* **CHALLENGE**
Rewrite everything from the line containing "Where should I" down to the line containing "tap(1043, 147)", changing "screenshot" to "screen capture" and keeping all else the same. Leave the pictures out.

>>

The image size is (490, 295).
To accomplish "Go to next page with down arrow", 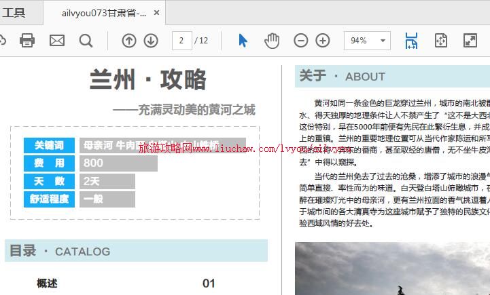I will pos(151,41).
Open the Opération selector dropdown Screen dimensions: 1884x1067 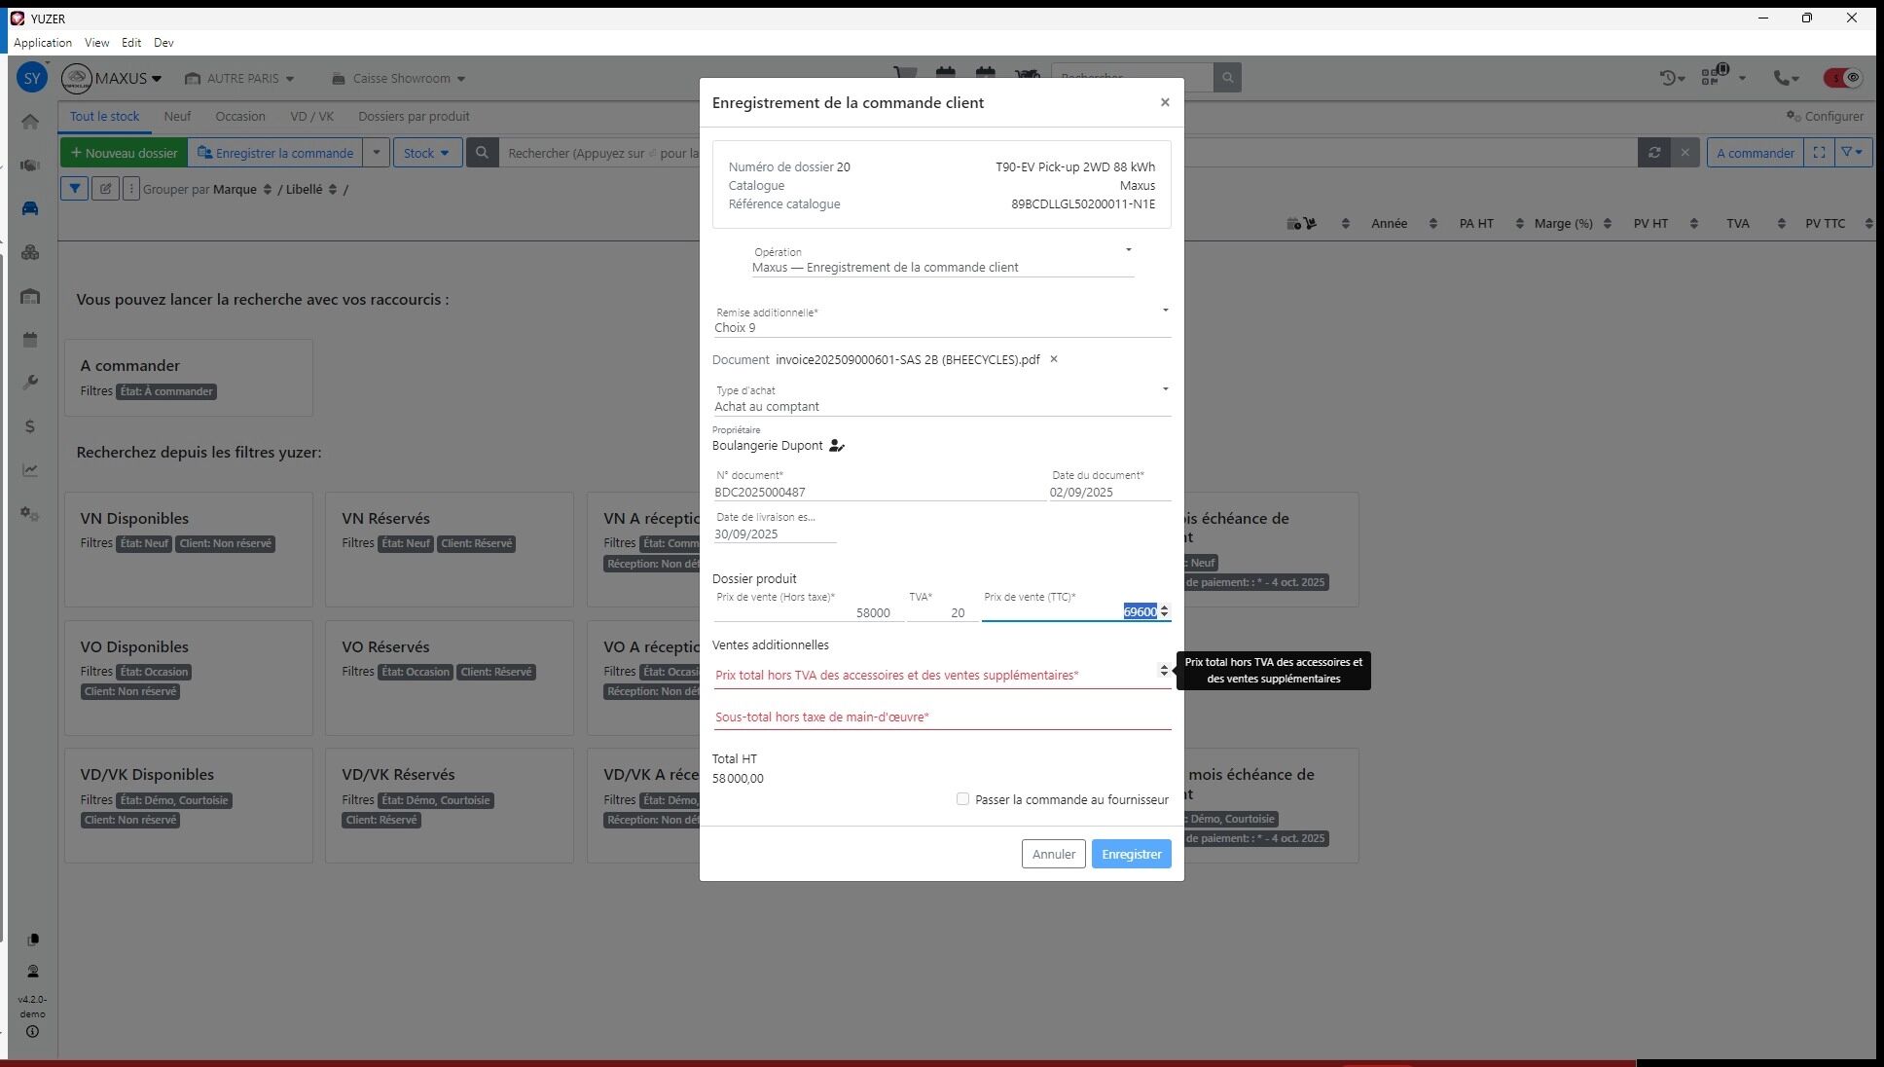coord(1128,250)
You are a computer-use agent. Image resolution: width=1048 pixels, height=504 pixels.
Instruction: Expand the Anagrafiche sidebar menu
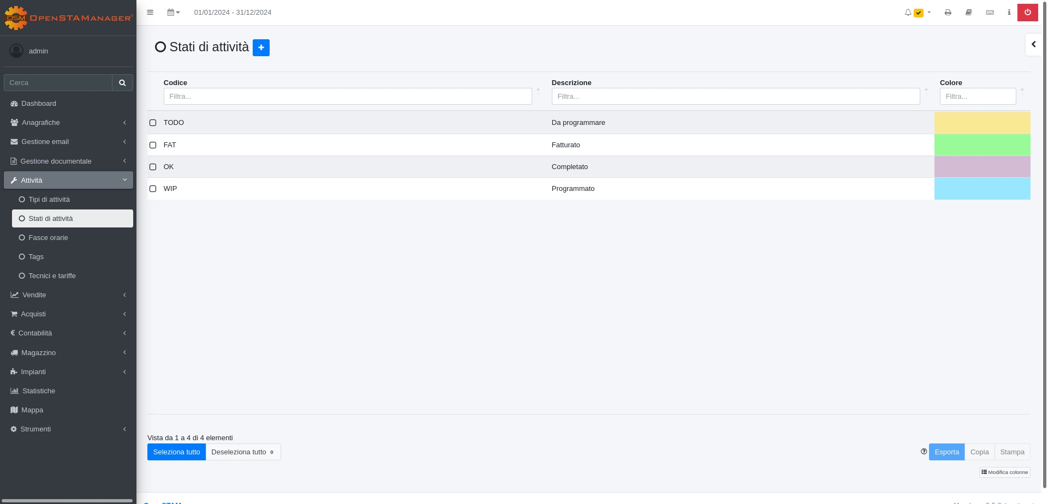point(68,123)
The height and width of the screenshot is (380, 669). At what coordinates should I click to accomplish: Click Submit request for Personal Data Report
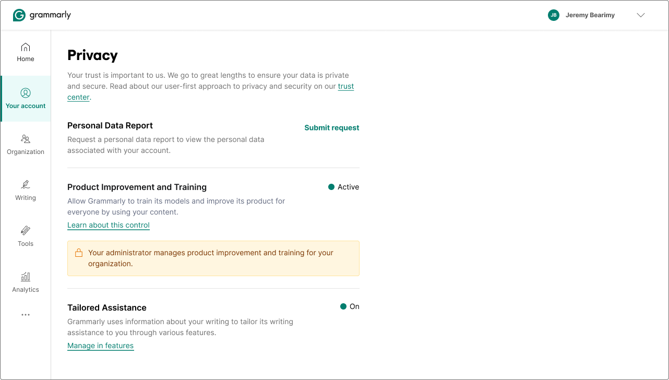(331, 127)
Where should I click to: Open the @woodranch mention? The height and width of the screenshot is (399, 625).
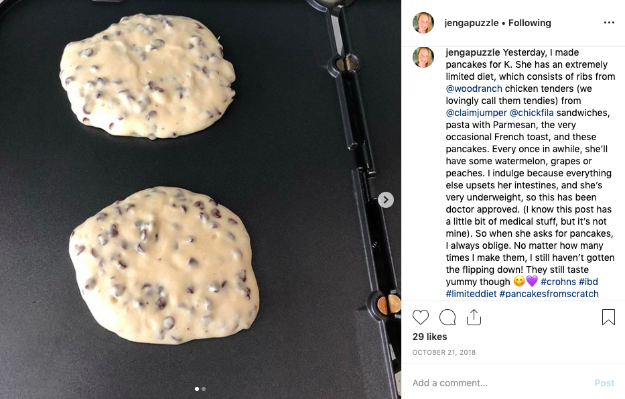[x=474, y=89]
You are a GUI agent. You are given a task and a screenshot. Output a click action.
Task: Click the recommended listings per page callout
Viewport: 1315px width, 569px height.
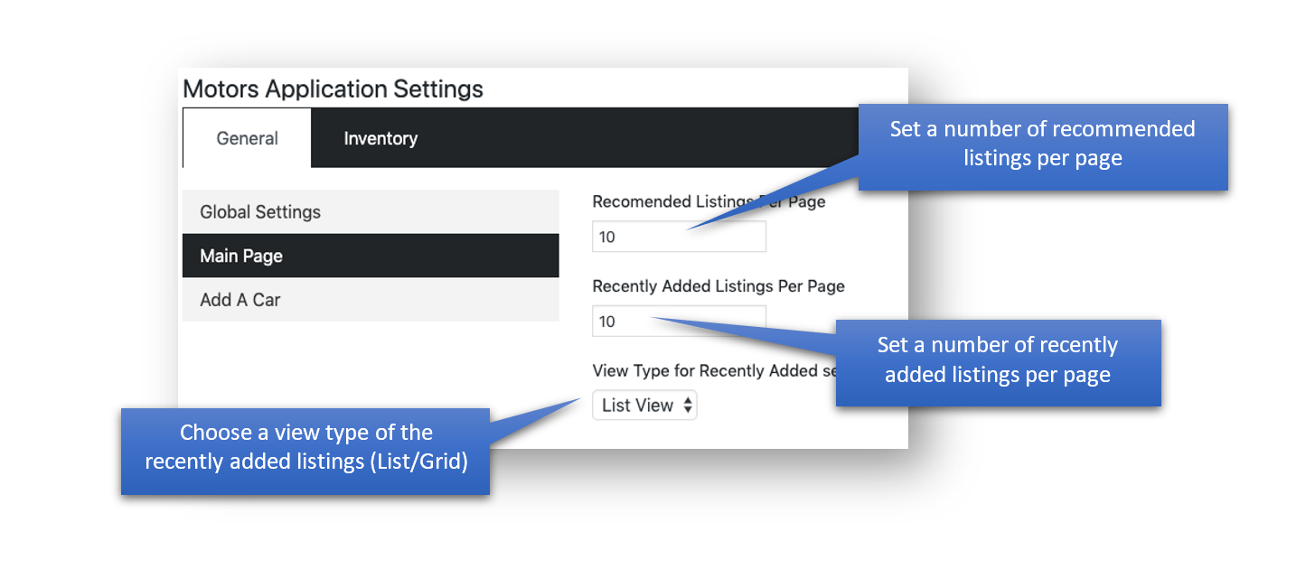tap(1043, 147)
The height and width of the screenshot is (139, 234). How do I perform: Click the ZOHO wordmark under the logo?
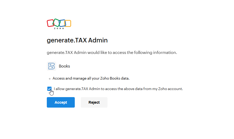[x=59, y=28]
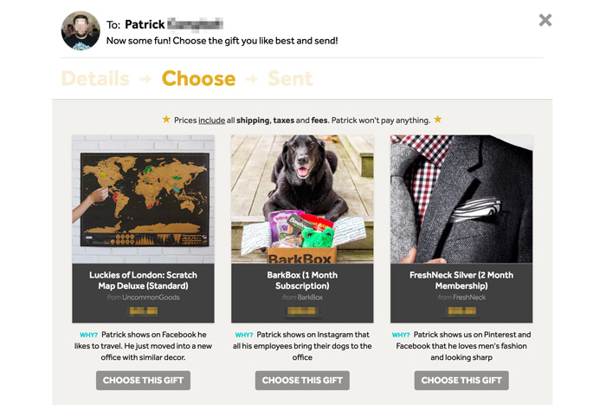Click the WHY? label under BarkBox

point(244,335)
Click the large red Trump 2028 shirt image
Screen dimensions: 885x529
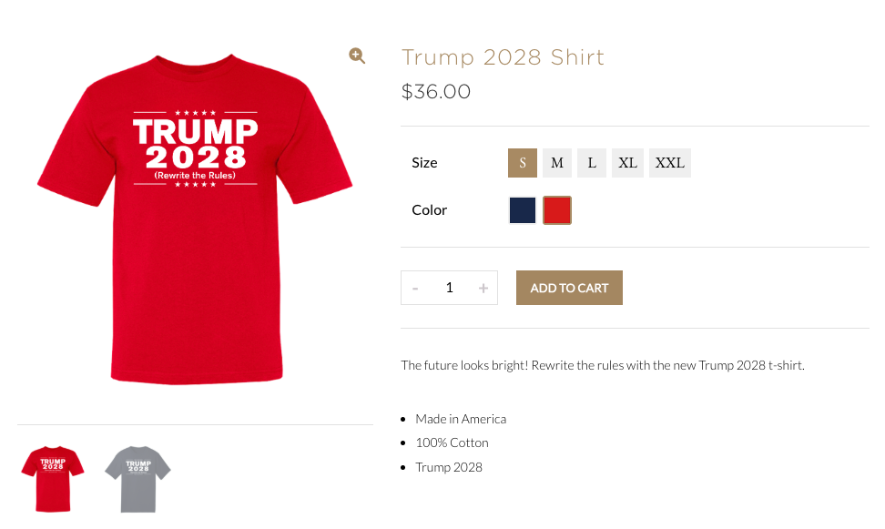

<<

* **FINISHED EXERCISE**
Where should I click to: Open the @woodranch mention? The height and width of the screen capture is (399, 625).
[x=474, y=89]
You are a GUI agent. You are given a task and a screen capture. Output a click action.
Task: Click the recommended listings per page callout
Viewport: 1315px width, 569px height.
tap(1043, 147)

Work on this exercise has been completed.